Gradualmente, e sem misericórdia, tudo aquilo que sustenta a vida precária de Fleck foi desmoronando em virtude das facadas. Os heróis de Fleck morreram quando o esfaquearam pelas costas. A conspiração de detalhes esfumou-se. Caiu-lhe a máscara, fundiu-se ao palhaço. Chegara o derradeiro momento: exibir aquilo que o ser humano esconde sob todas as inúmeras máscaras: o rosto precário, para pedir de empréstimo um termo de Eugénio de Andrade.
A loucura atirou para longe o manto colectivo que tenta abafar o fogo interior das paixões que, de uma maneira ou de outra, nos acabarão por consumir.
A tensão nunca se afasta muito. Sentimo-la a percorrer o labirinto subterrâneo de nós mesmos, principiam a aparecer, aqui e ali, no olhar, nos tiques, no discurso, fendas no nosso eu. Aquilo que somos é frágil, estupidamente frágil; nos piores dias, podemos ser quebrados por uma brisa. Em situações limite, somos palco de uma luta, jaulas no interior das quais esbracejam loucos, pondo à prova a resistência do cárcere. Por vezes o louco selado dentro de nós solta-se. Umas vezes conseguimos capturá-lo e tudo volta mais ou menos ao normal, se bem que persistirá, vívido, o episódio em que fracassámos como guarda. Lançamo-nos em demandas infindas no intuito de tentar perceber o porquê da jaula ter cedido. Não há nada para perceber. Tal como o mundo, o manto está coberto por uma fina crosta. Sob a aparente tranquilidade existe o reino turbulento dos metais em ignição. Onde a crosta é mais frágil costumam nascer vulcões. Aqui acaba a relação entre Homem e mundo. No caso do Homem, este precisa de exorcizar futuras explosões. Necessita de esconjurar uma catástrofe que se avizinha e da qual já sentiu réplicas enfermiças. O riso é um dos rituais de exorcismo. Quando este falha, a coisa muda de figura, a razão começa a cantarolar o fim.

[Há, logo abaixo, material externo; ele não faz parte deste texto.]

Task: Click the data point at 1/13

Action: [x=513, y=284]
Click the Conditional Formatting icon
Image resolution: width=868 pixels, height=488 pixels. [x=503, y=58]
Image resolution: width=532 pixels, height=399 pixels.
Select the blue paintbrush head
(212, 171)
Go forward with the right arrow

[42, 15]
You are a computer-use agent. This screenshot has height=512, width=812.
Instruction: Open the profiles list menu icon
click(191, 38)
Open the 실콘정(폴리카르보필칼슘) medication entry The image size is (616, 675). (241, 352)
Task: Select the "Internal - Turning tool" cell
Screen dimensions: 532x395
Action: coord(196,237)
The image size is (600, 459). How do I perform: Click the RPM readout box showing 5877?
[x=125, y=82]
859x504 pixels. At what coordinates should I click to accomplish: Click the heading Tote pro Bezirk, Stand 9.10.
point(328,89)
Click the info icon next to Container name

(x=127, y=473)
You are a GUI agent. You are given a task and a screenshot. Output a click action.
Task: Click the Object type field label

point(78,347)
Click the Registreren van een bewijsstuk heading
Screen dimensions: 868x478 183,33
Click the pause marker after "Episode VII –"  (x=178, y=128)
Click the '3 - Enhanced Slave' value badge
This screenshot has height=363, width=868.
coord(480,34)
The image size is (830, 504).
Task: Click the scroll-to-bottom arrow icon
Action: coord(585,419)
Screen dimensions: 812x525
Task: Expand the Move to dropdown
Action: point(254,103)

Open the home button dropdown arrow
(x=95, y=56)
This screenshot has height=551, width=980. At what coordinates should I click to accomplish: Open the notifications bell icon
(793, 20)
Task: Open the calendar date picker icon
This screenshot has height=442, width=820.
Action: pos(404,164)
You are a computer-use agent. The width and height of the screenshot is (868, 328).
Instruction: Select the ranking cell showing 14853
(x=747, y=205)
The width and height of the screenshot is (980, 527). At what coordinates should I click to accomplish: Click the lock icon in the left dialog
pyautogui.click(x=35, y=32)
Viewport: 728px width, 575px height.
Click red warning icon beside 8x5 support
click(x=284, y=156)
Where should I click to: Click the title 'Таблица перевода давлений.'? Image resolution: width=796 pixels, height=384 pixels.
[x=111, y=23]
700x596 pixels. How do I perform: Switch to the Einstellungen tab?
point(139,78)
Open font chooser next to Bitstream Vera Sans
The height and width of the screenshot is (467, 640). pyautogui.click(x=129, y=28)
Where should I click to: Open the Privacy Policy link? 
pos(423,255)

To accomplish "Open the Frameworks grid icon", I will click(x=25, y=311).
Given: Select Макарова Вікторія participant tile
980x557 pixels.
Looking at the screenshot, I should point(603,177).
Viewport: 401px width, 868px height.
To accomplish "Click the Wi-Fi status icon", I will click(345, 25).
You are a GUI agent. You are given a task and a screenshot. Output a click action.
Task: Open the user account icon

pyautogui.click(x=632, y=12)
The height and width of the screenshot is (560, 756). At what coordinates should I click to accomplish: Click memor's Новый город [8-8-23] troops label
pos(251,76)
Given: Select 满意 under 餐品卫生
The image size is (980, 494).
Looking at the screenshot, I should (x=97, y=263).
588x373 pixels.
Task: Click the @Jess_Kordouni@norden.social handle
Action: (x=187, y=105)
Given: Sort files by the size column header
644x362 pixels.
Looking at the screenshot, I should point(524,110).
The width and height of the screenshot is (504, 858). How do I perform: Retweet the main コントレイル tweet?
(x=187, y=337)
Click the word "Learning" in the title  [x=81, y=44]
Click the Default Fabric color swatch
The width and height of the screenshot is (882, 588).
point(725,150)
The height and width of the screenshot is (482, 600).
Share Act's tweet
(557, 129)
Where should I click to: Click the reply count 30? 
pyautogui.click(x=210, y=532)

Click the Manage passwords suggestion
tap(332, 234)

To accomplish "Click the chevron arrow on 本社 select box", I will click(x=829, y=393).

E aí, com sentido ou sem ele, ingressando ou não na esfera do absurdo, — como Meursault de Camus, urge relembrar aos catraios deste século que é mais aquilo que nos foge que aquilo que logramos capturar na teia do sentido; equívocos sucedem-se, viciados que estamos em injectar sentido naquilo que nos amedronta — , sucede o inevitável, a explosão. Ao contrário da erupção, não é algo bonito de se ver. Do fundo para a superfície, as paixões magnificadas pelo animal encarcerado libertam-se das amarras, dos garrotes, dos açaimes e atiram tudo pelos ares. Há pedaços de jaula, do nosso antigo eu, espalhados por todo o lado.
Se a memória não me prega partidas, o Kung Fu pode ser visto como uma espécie de dança de onde são eliminados, pouco a pouco, os gestos desnecessários. É uma coreografia perfeita. Não consigo imaginar outra forma de descrever a performance de Joaquin Phoenix. Não há um gesto a mais. No papel de Joker, Phoenix executa, diante dos nossos olhos desacostumados a esta entrega devocionária à arte, uma dança perfeita. Decorre diante das nossas pupilas galopantemente mais gulosas, aquilo que o actor fixa na tela, o inimitável, tal qual o trabalho do pintor ao registar o que viu em certo lugar, certo dia, a certa hora, com cores que não voltaremos a ver. Assistimos ao desenrolar de uma alma. Outros escavarão mais profundamente e dirão coisas, suspeito, mais acertadas. É tão-somente a minha leitura.
Após deslindar que sempre vivera uma mentira, quebrou o ciclo do falhanço através da loucura. Enfim, não vemos as coisas, vemos partes e suprimos as lacunas com informações rabiscadas em cima do joelho; limitamo-nos, o mais das vezes, a ler etiquetas que complementam o quadro sem perdermos tempo a perceber se quadro e legenda se contradizem.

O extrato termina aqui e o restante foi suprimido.